** start of Information given **
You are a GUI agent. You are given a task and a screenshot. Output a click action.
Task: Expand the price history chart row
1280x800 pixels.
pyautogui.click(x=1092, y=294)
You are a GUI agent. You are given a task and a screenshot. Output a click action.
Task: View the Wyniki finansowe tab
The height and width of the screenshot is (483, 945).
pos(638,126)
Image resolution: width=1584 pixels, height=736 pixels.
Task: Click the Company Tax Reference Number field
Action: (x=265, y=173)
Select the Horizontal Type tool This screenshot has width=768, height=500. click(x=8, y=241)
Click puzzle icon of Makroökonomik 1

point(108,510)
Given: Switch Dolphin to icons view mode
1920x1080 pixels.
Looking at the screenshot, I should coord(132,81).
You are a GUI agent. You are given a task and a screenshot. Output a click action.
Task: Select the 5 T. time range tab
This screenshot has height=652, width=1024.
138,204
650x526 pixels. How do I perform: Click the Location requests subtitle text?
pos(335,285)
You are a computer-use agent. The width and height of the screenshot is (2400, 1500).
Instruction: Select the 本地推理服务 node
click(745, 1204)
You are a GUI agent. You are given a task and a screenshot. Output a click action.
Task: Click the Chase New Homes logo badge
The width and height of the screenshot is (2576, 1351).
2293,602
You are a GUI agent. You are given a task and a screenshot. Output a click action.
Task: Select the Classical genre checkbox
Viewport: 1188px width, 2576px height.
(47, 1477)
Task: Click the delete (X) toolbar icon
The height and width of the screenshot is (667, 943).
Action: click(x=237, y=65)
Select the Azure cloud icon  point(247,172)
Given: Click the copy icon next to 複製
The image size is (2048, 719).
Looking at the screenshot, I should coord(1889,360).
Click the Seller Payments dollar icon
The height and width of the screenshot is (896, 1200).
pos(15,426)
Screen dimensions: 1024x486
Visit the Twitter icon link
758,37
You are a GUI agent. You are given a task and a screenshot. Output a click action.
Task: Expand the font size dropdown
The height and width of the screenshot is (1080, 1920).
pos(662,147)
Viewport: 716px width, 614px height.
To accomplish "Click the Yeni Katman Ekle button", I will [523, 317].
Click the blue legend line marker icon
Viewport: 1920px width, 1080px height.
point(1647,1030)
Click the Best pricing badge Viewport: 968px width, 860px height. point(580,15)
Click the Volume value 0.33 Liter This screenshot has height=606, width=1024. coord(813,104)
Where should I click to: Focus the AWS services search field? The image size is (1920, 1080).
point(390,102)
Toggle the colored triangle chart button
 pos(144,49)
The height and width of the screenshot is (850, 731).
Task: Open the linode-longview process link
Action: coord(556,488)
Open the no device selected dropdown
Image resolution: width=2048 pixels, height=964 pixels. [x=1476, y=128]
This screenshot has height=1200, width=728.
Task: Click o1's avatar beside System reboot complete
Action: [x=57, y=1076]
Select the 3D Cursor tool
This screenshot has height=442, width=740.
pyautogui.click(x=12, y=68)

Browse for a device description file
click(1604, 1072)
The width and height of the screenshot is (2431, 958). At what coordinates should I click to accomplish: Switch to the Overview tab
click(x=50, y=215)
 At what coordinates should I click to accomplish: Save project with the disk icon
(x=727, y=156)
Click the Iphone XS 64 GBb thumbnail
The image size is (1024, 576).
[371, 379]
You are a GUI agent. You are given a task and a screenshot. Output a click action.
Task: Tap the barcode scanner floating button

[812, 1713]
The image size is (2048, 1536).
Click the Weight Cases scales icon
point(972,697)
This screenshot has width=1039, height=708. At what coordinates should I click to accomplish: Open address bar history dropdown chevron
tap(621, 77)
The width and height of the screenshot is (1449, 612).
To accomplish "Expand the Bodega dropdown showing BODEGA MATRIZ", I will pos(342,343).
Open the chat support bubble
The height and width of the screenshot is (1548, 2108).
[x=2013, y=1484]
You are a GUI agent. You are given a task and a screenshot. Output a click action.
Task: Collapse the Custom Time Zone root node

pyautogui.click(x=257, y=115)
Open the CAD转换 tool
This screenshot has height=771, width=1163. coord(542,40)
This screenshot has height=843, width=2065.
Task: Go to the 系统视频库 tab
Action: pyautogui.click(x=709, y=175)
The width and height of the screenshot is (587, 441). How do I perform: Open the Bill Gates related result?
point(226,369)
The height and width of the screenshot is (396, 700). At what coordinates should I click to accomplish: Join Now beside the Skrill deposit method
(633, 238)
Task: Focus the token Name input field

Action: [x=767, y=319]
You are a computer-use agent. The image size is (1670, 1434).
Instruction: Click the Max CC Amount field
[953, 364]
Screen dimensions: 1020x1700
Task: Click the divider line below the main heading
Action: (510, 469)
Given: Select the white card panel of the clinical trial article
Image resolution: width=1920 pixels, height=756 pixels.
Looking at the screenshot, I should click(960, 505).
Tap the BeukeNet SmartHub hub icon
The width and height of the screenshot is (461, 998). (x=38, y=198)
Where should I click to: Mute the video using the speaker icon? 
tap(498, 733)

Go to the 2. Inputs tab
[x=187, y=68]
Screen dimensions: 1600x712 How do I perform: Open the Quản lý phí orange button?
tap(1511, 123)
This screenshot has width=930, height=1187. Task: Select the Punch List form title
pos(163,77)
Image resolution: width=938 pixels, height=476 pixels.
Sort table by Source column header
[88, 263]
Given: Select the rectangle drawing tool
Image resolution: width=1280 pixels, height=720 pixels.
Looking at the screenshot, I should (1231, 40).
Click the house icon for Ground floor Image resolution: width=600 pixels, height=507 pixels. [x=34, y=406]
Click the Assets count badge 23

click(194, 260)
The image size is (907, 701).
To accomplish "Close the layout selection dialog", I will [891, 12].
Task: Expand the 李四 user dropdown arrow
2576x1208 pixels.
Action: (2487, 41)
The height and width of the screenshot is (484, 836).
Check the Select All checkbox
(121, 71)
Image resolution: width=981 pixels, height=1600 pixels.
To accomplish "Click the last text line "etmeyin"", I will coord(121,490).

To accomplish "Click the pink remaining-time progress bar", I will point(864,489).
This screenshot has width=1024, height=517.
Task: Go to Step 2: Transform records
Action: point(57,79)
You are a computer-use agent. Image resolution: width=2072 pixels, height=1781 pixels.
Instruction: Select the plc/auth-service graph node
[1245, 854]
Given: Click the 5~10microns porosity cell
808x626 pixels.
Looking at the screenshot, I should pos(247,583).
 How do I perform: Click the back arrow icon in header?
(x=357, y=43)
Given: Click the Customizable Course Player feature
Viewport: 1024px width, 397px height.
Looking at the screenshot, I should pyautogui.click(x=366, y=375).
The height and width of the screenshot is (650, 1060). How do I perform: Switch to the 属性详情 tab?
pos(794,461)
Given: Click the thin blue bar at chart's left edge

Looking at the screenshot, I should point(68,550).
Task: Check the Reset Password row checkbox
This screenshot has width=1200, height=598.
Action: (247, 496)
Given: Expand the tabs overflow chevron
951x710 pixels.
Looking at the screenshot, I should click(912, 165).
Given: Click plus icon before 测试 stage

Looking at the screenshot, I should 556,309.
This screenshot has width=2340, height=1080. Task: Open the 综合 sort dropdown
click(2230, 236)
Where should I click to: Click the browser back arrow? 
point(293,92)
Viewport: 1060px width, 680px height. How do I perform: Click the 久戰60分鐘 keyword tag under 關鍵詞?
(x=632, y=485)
** end of Information given **
Rewrite every one of the lines above as a Markdown table with two columns, Row and Line. Put a row number in the first column and one line in the second, and leave out the blank lines.

Complete response »
| Row | Line |
|---|---|
| 1 | You are a GUI agent. You are given a task and a screenshot. Output a click action. |
| 2 | Task: Expand the price history chart row |
| 3 | 1280x800 pixels. |
| 4 | pyautogui.click(x=1092, y=294) |
| 5 | You are a GUI agent. You are given a task and a screenshot. Output a click action. |
| 6 | Task: View the Wyniki finansowe tab |
| 7 | The height and width of the screenshot is (483, 945). |
| 8 | pos(638,126) |
| 9 | Image resolution: width=1584 pixels, height=736 pixels. |
| 10 | Task: Click the Company Tax Reference Number field |
| 11 | Action: (x=265, y=173) |
| 12 | Select the Horizontal Type tool This screenshot has width=768, height=500. click(x=8, y=241) |
| 13 | Click puzzle icon of Makroökonomik 1 |
| 14 | point(108,510) |
| 15 | Given: Switch Dolphin to icons view mode |
| 16 | 1920x1080 pixels. |
| 17 | Looking at the screenshot, I should coord(132,81). |
| 18 | You are a GUI agent. You are given a task and a screenshot. Output a click action. |
| 19 | Task: Select the 5 T. time range tab |
| 20 | This screenshot has height=652, width=1024. |
| 21 | 138,204 |
| 22 | 650x526 pixels. How do I perform: Click the Location requests subtitle text? |
| 23 | pos(335,285) |
| 24 | You are a computer-use agent. The width and height of the screenshot is (2400, 1500). |
| 25 | Instruction: Select the 本地推理服务 node |
| 26 | click(745, 1204) |
| 27 | You are a GUI agent. You are given a task and a screenshot. Output a click action. |
| 28 | Task: Click the Chase New Homes logo badge |
| 29 | The width and height of the screenshot is (2576, 1351). |
| 30 | 2293,602 |
| 31 | You are a GUI agent. You are given a task and a screenshot. Output a click action. |
| 32 | Task: Select the Classical genre checkbox |
| 33 | Viewport: 1188px width, 2576px height. |
| 34 | (47, 1477) |
| 35 | Task: Click the delete (X) toolbar icon |
| 36 | The height and width of the screenshot is (667, 943). |
| 37 | Action: click(x=237, y=65) |
| 38 | Select the Azure cloud icon  point(247,172) |
| 39 | Given: Click the copy icon next to 複製 |
| 40 | The image size is (2048, 719). |
| 41 | Looking at the screenshot, I should coord(1889,360). |
| 42 | Click the Seller Payments dollar icon |
| 43 | The height and width of the screenshot is (896, 1200). |
| 44 | pos(15,426) |
| 45 | Screen dimensions: 1024x486 |
| 46 | Visit the Twitter icon link |
| 47 | 758,37 |
| 48 | You are a GUI agent. You are given a task and a screenshot. Output a click action. |
| 49 | Task: Expand the font size dropdown |
| 50 | The height and width of the screenshot is (1080, 1920). |
| 51 | pos(662,147) |
| 52 | Viewport: 716px width, 614px height. |
| 53 | To accomplish "Click the Yeni Katman Ekle button", I will [523, 317]. |
| 54 | Click the blue legend line marker icon |
| 55 | Viewport: 1920px width, 1080px height. |
| 56 | point(1647,1030) |
| 57 | Click the Best pricing badge Viewport: 968px width, 860px height. point(580,15) |
| 58 | Click the Volume value 0.33 Liter This screenshot has height=606, width=1024. coord(813,104) |
| 59 | Where should I click to: Focus the AWS services search field? The image size is (1920, 1080). |
| 60 | point(390,102) |
| 61 | Toggle the colored triangle chart button |
| 62 |  pos(144,49) |
| 63 | The height and width of the screenshot is (850, 731). |
| 64 | Task: Open the linode-longview process link |
| 65 | Action: coord(556,488) |
| 66 | Open the no device selected dropdown |
| 67 | Image resolution: width=2048 pixels, height=964 pixels. [x=1476, y=128] |
| 68 | This screenshot has height=1200, width=728. |
| 69 | Task: Click o1's avatar beside System reboot complete |
| 70 | Action: [x=57, y=1076] |
| 71 | Select the 3D Cursor tool |
| 72 | This screenshot has height=442, width=740. |
| 73 | pyautogui.click(x=12, y=68) |
| 74 | Browse for a device description file |
| 75 | click(1604, 1072) |
| 76 | The width and height of the screenshot is (2431, 958). At what coordinates should I click to accomplish: Switch to the Overview tab |
| 77 | click(x=50, y=215) |
| 78 |  At what coordinates should I click to accomplish: Save project with the disk icon |
| 79 | (x=727, y=156) |
| 80 | Click the Iphone XS 64 GBb thumbnail |
| 81 | The image size is (1024, 576). |
| 82 | [371, 379] |
| 83 | You are a GUI agent. You are given a task and a screenshot. Output a click action. |
| 84 | Task: Tap the barcode scanner floating button |
| 85 | [812, 1713] |
| 86 | The image size is (2048, 1536). |
| 87 | Click the Weight Cases scales icon |
| 88 | point(972,697) |
| 89 | This screenshot has width=1039, height=708. At what coordinates should I click to accomplish: Open address bar history dropdown chevron |
| 90 | tap(621, 77) |
| 91 | The width and height of the screenshot is (1449, 612). |
| 92 | To accomplish "Expand the Bodega dropdown showing BODEGA MATRIZ", I will pos(342,343). |
| 93 | Open the chat support bubble |
| 94 | The height and width of the screenshot is (1548, 2108). |
| 95 | [x=2013, y=1484] |
| 96 | You are a GUI agent. You are given a task and a screenshot. Output a click action. |
| 97 | Task: Collapse the Custom Time Zone root node |
| 98 | pyautogui.click(x=257, y=115) |
| 99 | Open the CAD转换 tool |
| 100 | This screenshot has height=771, width=1163. coord(542,40) |
| 101 | This screenshot has height=843, width=2065. |
| 102 | Task: Go to the 系统视频库 tab |
| 103 | Action: pyautogui.click(x=709, y=175) |
| 104 | The width and height of the screenshot is (587, 441). How do I perform: Open the Bill Gates related result? |
| 105 | point(226,369) |
| 106 | The height and width of the screenshot is (396, 700). At what coordinates should I click to accomplish: Join Now beside the Skrill deposit method |
| 107 | (633, 238) |
| 108 | Task: Focus the token Name input field |
| 109 | Action: [x=767, y=319] |
| 110 | You are a computer-use agent. The image size is (1670, 1434). |
| 111 | Instruction: Click the Max CC Amount field |
| 112 | [953, 364] |
| 113 | Screen dimensions: 1020x1700 |
| 114 | Task: Click the divider line below the main heading |
| 115 | Action: (510, 469) |
| 116 | Given: Select the white card panel of the clinical trial article |
| 117 | Image resolution: width=1920 pixels, height=756 pixels. |
| 118 | Looking at the screenshot, I should click(960, 505). |
| 119 | Tap the BeukeNet SmartHub hub icon |
| 120 | The width and height of the screenshot is (461, 998). (x=38, y=198) |
| 121 | Where should I click to: Mute the video using the speaker icon?  |
| 122 | tap(498, 733) |
| 123 | Go to the 2. Inputs tab |
| 124 | [x=187, y=68] |
| 125 | Screen dimensions: 1600x712 How do I perform: Open the Quản lý phí orange button? |
| 126 | tap(1511, 123) |
| 127 | This screenshot has width=930, height=1187. Task: Select the Punch List form title |
| 128 | pos(163,77) |
| 129 | Image resolution: width=938 pixels, height=476 pixels. |
| 130 | Sort table by Source column header |
| 131 | [88, 263] |
| 132 | Given: Select the rectangle drawing tool |
| 133 | Image resolution: width=1280 pixels, height=720 pixels. |
| 134 | Looking at the screenshot, I should (1231, 40). |
| 135 | Click the house icon for Ground floor Image resolution: width=600 pixels, height=507 pixels. [x=34, y=406] |
| 136 | Click the Assets count badge 23 |
| 137 | click(194, 260) |
| 138 | The image size is (907, 701). |
| 139 | To accomplish "Close the layout selection dialog", I will [891, 12]. |
| 140 | Task: Expand the 李四 user dropdown arrow |
| 141 | 2576x1208 pixels. |
| 142 | Action: (2487, 41) |
| 143 | The height and width of the screenshot is (484, 836). |
| 144 | Check the Select All checkbox |
| 145 | (121, 71) |
| 146 | Image resolution: width=981 pixels, height=1600 pixels. |
| 147 | To accomplish "Click the last text line "etmeyin"", I will coord(121,490). |
| 148 | To accomplish "Click the pink remaining-time progress bar", I will point(864,489). |
| 149 | This screenshot has width=1024, height=517. |
| 150 | Task: Go to Step 2: Transform records |
| 151 | Action: point(57,79) |
| 152 | You are a computer-use agent. Image resolution: width=2072 pixels, height=1781 pixels. |
| 153 | Instruction: Select the plc/auth-service graph node |
| 154 | [1245, 854] |
| 155 | Given: Click the 5~10microns porosity cell |
| 156 | 808x626 pixels. |
| 157 | Looking at the screenshot, I should pos(247,583). |
| 158 |  How do I perform: Click the back arrow icon in header? |
| 159 | (x=357, y=43) |
| 160 | Given: Click the Customizable Course Player feature |
| 161 | Viewport: 1024px width, 397px height. |
| 162 | Looking at the screenshot, I should pyautogui.click(x=366, y=375). |
| 163 | The height and width of the screenshot is (650, 1060). How do I perform: Switch to the 属性详情 tab? |
| 164 | pos(794,461) |
| 165 | Given: Click the thin blue bar at chart's left edge |
| 166 | Looking at the screenshot, I should point(68,550). |
| 167 | Task: Check the Reset Password row checkbox |
| 168 | This screenshot has width=1200, height=598. |
| 169 | Action: (247, 496) |
| 170 | Given: Expand the tabs overflow chevron |
| 171 | 951x710 pixels. |
| 172 | Looking at the screenshot, I should click(912, 165). |
| 173 | Given: Click plus icon before 测试 stage |
| 174 | Looking at the screenshot, I should 556,309. |
| 175 | This screenshot has width=2340, height=1080. Task: Open the 综合 sort dropdown |
| 176 | click(2230, 236) |
| 177 | Where should I click to: Click the browser back arrow?  |
| 178 | point(293,92) |
| 179 | Viewport: 1060px width, 680px height. How do I perform: Click the 久戰60分鐘 keyword tag under 關鍵詞? |
| 180 | (x=632, y=485) |